Tabran was the ancient part of the city of Tus, north east of Iran. Ancient Tus was located in the area between Binalud mountains in south and Hezar Masjid mountains in north. Tus was divided into four cities, Tabran, Radakan, Noan and Teroid. The whole area which today is only called Tus was the largest city in the whole area in fifth century.
What is left from ancient city of Tabran is the city's battlement, the citadel, the Haruniyeh Dome, remnant of Tabran, grand mosque and finally garden and the renovated tomb of Ferdowsi.

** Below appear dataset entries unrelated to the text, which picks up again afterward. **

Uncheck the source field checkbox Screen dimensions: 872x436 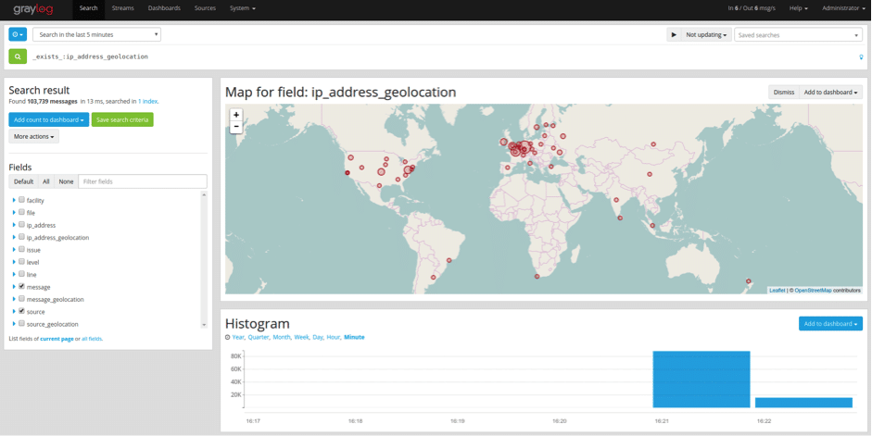[x=21, y=312]

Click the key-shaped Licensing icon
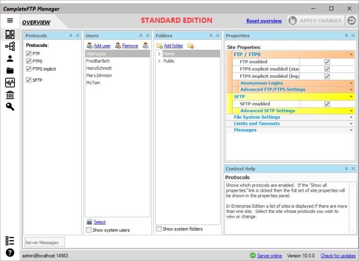pos(10,107)
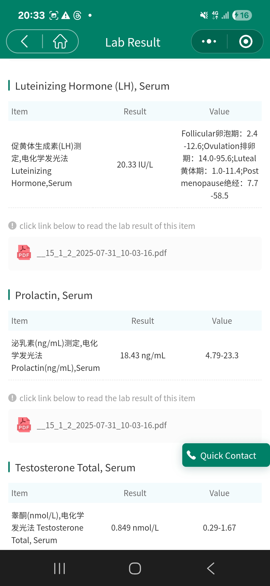270x586 pixels.
Task: Go to home via house icon
Action: point(60,42)
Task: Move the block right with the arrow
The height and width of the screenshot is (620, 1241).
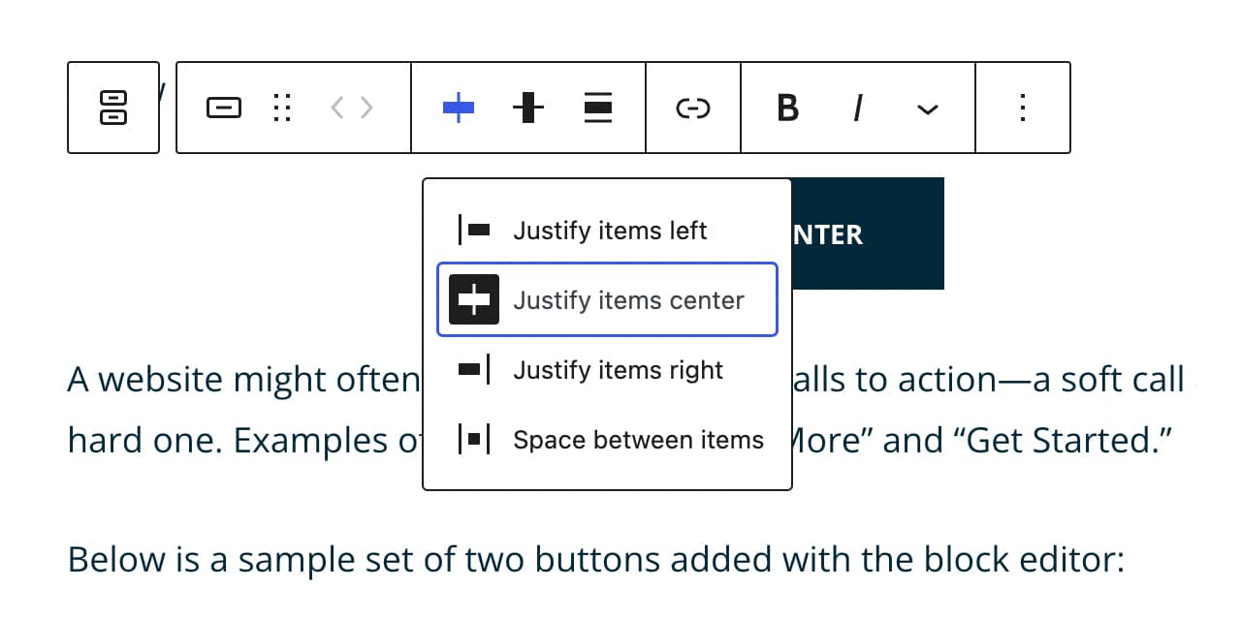Action: pyautogui.click(x=366, y=108)
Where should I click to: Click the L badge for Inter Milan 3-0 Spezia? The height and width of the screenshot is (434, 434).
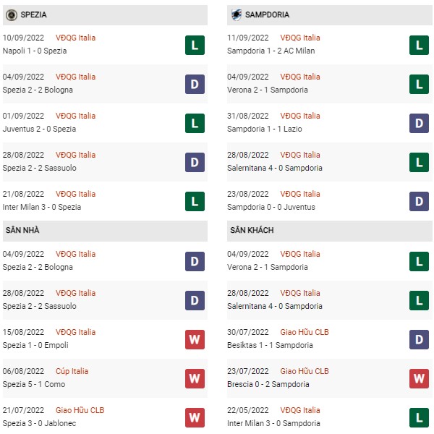[x=195, y=201]
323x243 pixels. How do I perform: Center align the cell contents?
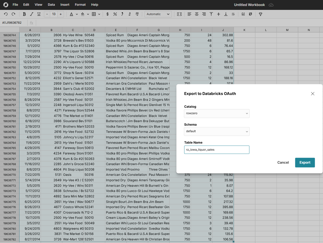[197, 14]
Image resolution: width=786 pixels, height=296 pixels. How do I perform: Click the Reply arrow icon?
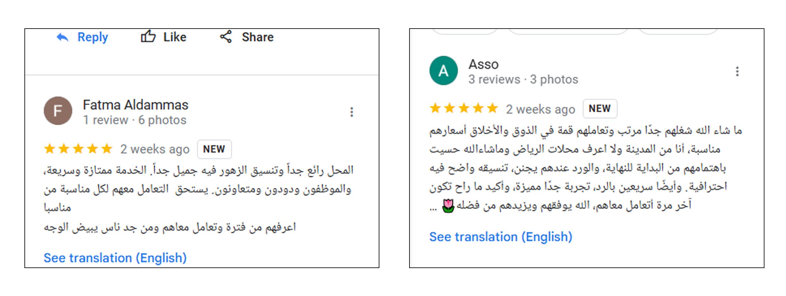pos(62,37)
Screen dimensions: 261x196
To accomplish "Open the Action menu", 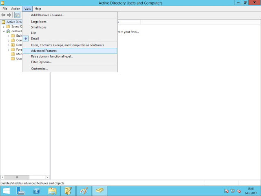I will point(15,9).
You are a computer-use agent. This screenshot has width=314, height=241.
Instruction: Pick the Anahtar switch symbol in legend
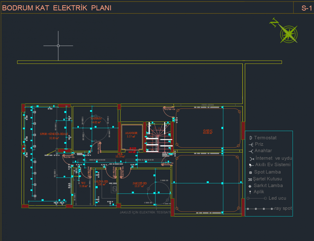(x=251, y=151)
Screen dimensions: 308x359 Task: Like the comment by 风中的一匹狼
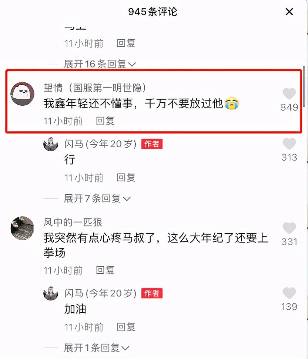click(289, 228)
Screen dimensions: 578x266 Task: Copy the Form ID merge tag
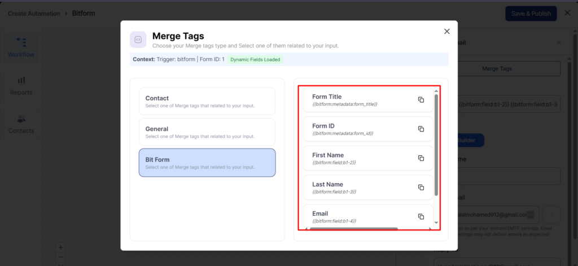[421, 129]
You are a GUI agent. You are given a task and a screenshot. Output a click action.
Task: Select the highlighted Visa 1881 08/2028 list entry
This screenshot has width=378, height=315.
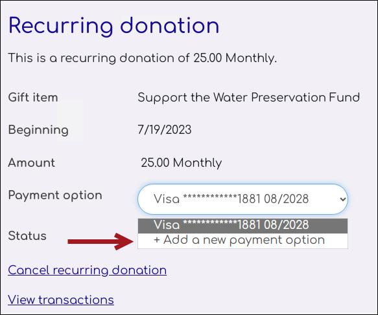pyautogui.click(x=242, y=226)
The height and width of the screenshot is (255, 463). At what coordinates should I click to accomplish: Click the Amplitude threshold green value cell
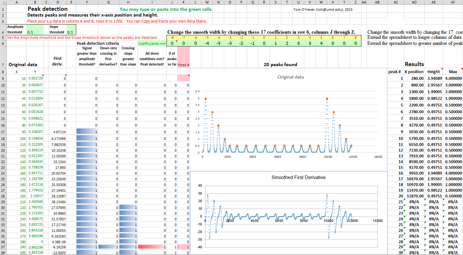(35, 30)
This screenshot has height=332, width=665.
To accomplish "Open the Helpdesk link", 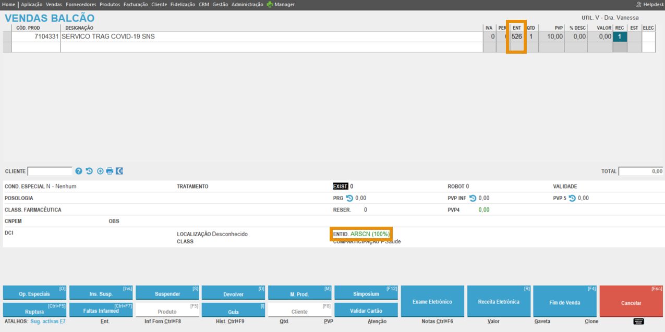I will point(649,5).
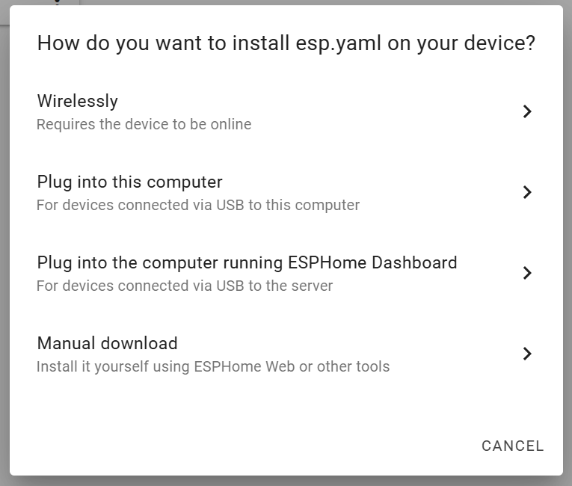Click the dialog title about installing esp.yaml
572x486 pixels.
pos(286,43)
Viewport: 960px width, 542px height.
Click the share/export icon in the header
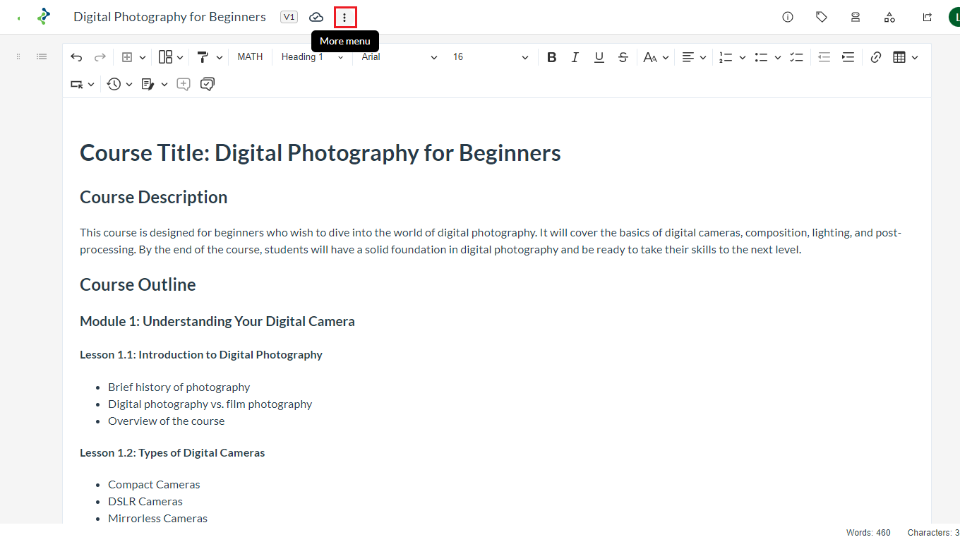[927, 17]
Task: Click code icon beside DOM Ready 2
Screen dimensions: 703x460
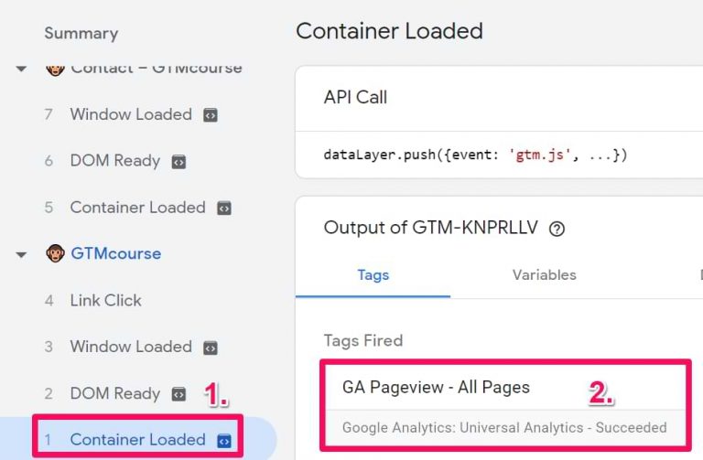Action: tap(178, 394)
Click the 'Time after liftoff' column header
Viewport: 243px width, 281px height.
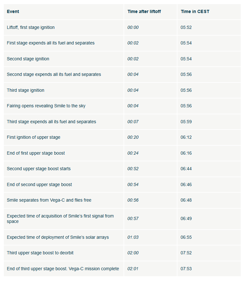point(144,11)
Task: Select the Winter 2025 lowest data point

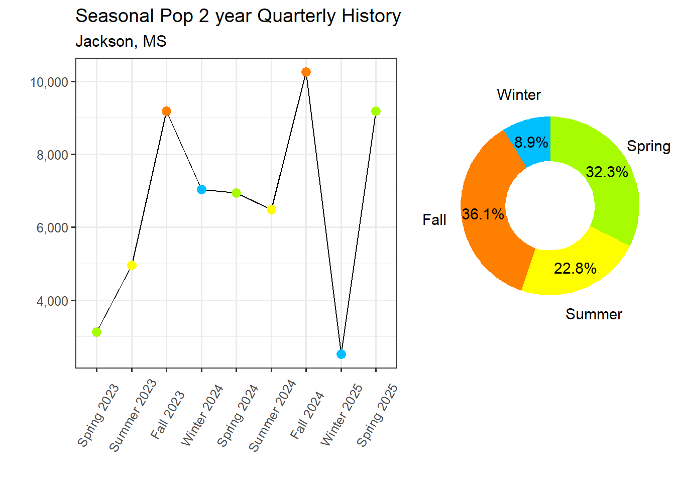Action: click(x=341, y=354)
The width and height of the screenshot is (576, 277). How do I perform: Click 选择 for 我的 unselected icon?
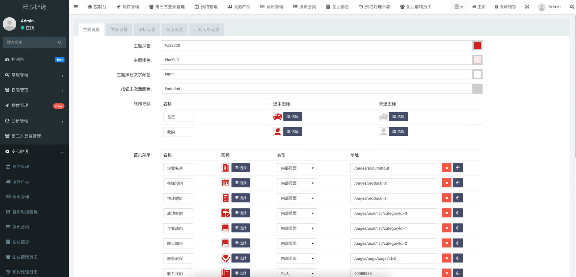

This city was the birthplace of Iran's famous poet Ferdowsi.

== Tabran Battlemet ==
Tus battlement is a grand wall made of clay about six Km built around the city of Tabran. The wall remains today 24 km north of the city of Meshed. In the ancient days the wall used to have 106 towers and 9 gates of which 4 are recognizable. These fortifications used to hold some government buildings and temporarily royal residence.

== Harooniye Monument ==
This monument is about 600 meters from the tomb of the famous Iranian poet Ferdowsi. It was built in the ninth century on the ruins of the city of Tabran. Just next to the building is a small monument of Imam Mohammad Ghazali a philosopher of the 12th century.

== Remnants of Tabran's Grand Mosque ==
Archaeological excavations around Harooniye brought to surface the oldest mosque in Khorassn province and one of the first mosques of Iran. The remnants of the mosque, 96 meters length and 53 meters width is about 150 meters south west of Harooniye.